**WHAT THIS TASK INVOLVES**
According to the Medivir update below, to what number will the redundancies reduce the company's employees?

**TEXT EXCERPT**
• • • • •
Before Christmas the company announces that the transformation to focus the company’s internal resources on its clinical development projects has now been completed.

Redundancies, mainly within research and administration, are reducing the number of employees from 75 to 17. This will cut the company’s cost base by approximately two thirds, thus freeing up resources for the development projects, it states.

Bethell leaves his position as CSO

The staff reporting to Medivir’s Chief Executive Officer, Dr Uli Hacksell, now comprise Erik Björk, Chief Financial Officer, Dr Linda Basse, Chief Medical Officer, Dr Christina Herder, Executive Vice President Strategic Business Development, Åsa Holmgren, Executive Vice President Strategic Regulatory Affairs and Market Access, Karin Göhlin, Project Coordinator, Torbjörn Larsson, Director of CMC, and Dr Fredrik Öberg, Director of Biology and Pharmacology. As a result of the transformation process, Dr Richard Bethell will be leaving the position as Chief Scientific Officer.

Earlier, the CEO of the company, Christine Lind, was replaced by Uli Hacksell.

Study update

The company also reported in December that the first patient in their phase ll part of the BPT-201 study of birinapant in combination with Keytruda (pembrolizumab) has been dosed.

The BPT-201 study is a multi-center study that is conducted in two parts. In the recently completed phase I dose-escalation part patients with advanced solid tumours who have exhausted available treatment options were recruited. As has been announced previously, the combination of birinapant and Keytruda has shown a positive safety profile. The phase II part will initially recruit patients with advanced microsatellite-stable colorectal cancer without any other available therapeutic options. The primary endpoint is overall response rate (ORR). The patients will be treated with Keytruda and birinapant at the dose of 22 mg/m2until progression or unacceptable toxicity. In the colorectal cohort, up to 28 patients are planned to be recruited with a futility analysis planned after no more than 14 patients.
• • • • •
**EXCERPTED RECORDS**
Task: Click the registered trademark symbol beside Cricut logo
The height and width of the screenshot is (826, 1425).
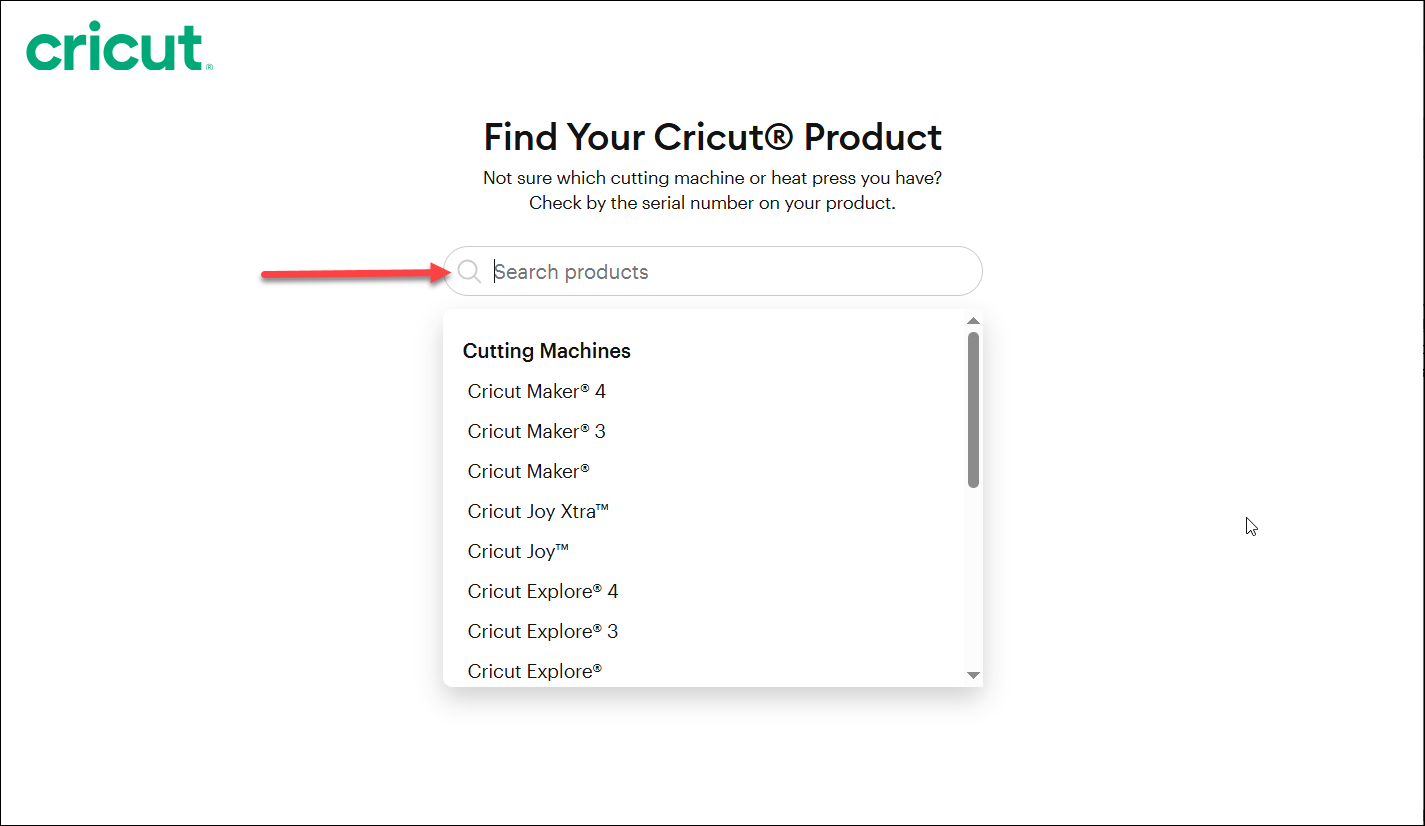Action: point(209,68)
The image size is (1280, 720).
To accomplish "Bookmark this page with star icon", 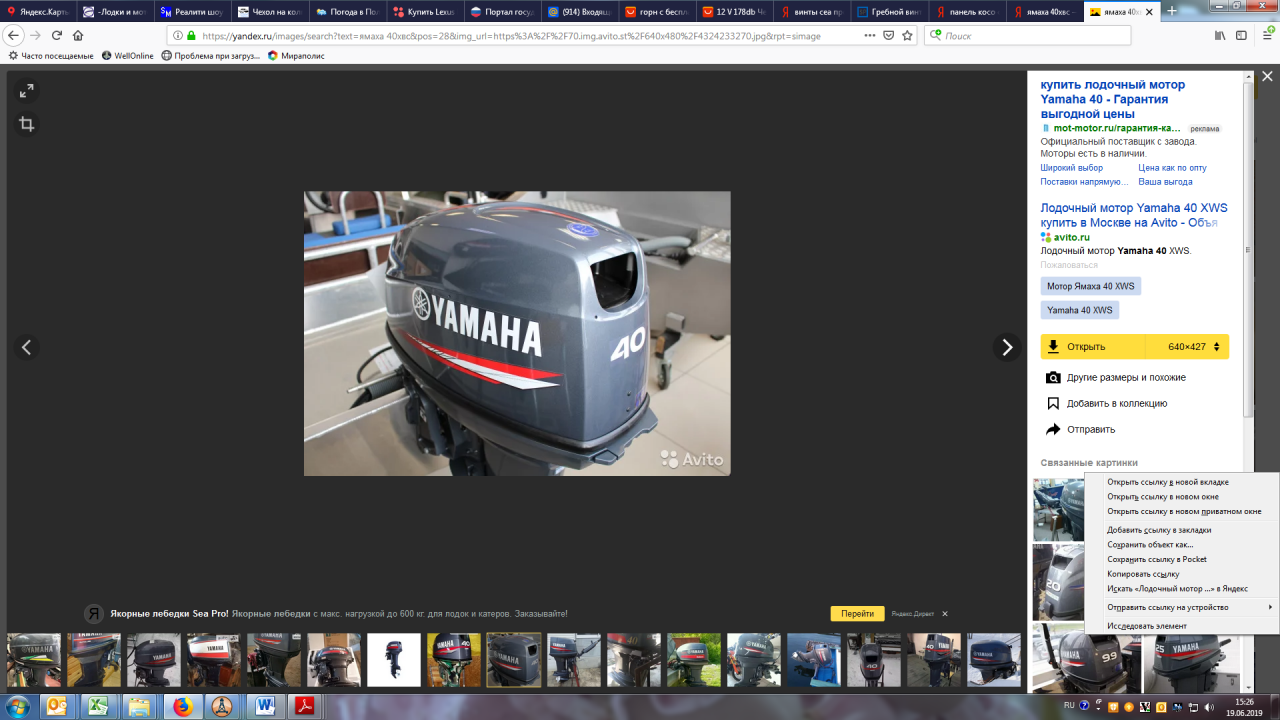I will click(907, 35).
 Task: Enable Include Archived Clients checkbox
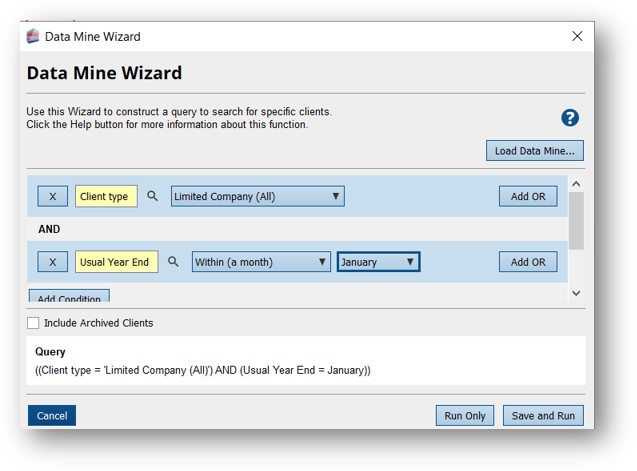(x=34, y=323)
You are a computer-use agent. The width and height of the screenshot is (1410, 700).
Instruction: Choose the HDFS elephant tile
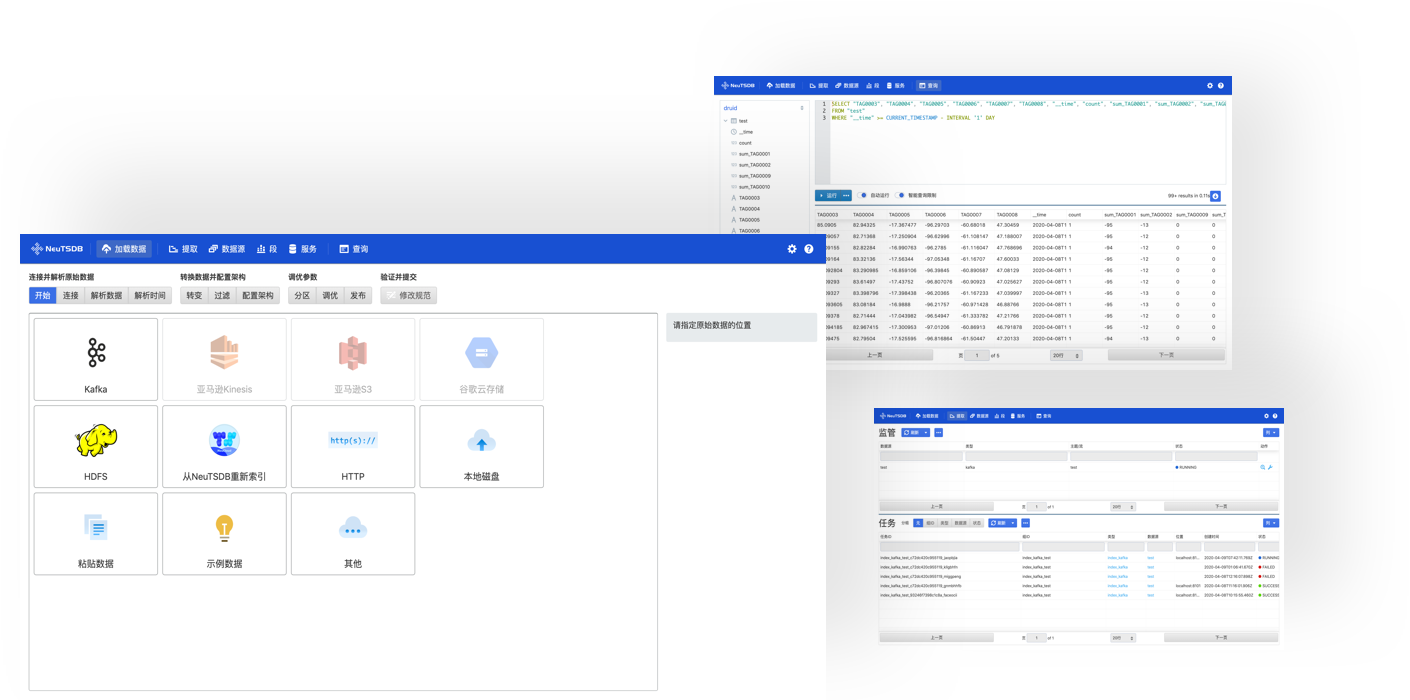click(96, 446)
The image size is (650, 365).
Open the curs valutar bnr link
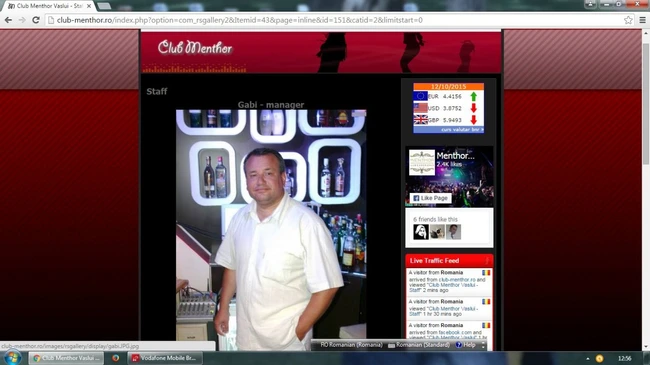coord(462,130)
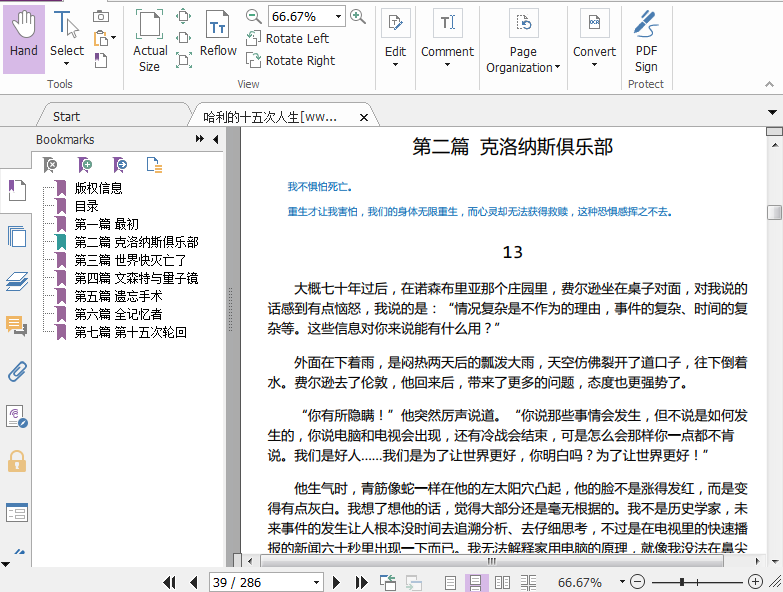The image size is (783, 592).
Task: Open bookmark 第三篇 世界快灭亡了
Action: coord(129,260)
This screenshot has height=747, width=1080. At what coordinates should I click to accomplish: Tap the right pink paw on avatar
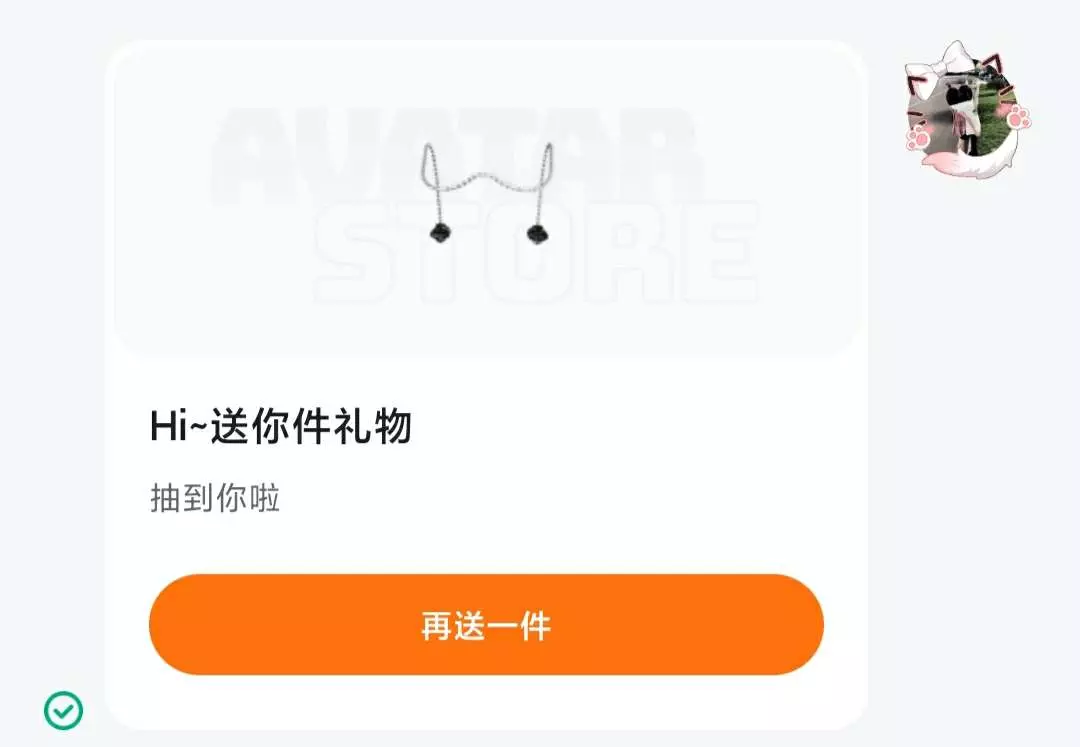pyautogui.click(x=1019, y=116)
• • • • •
**ANSWER TO THE PROBLEM**
From 75 to 17 employees.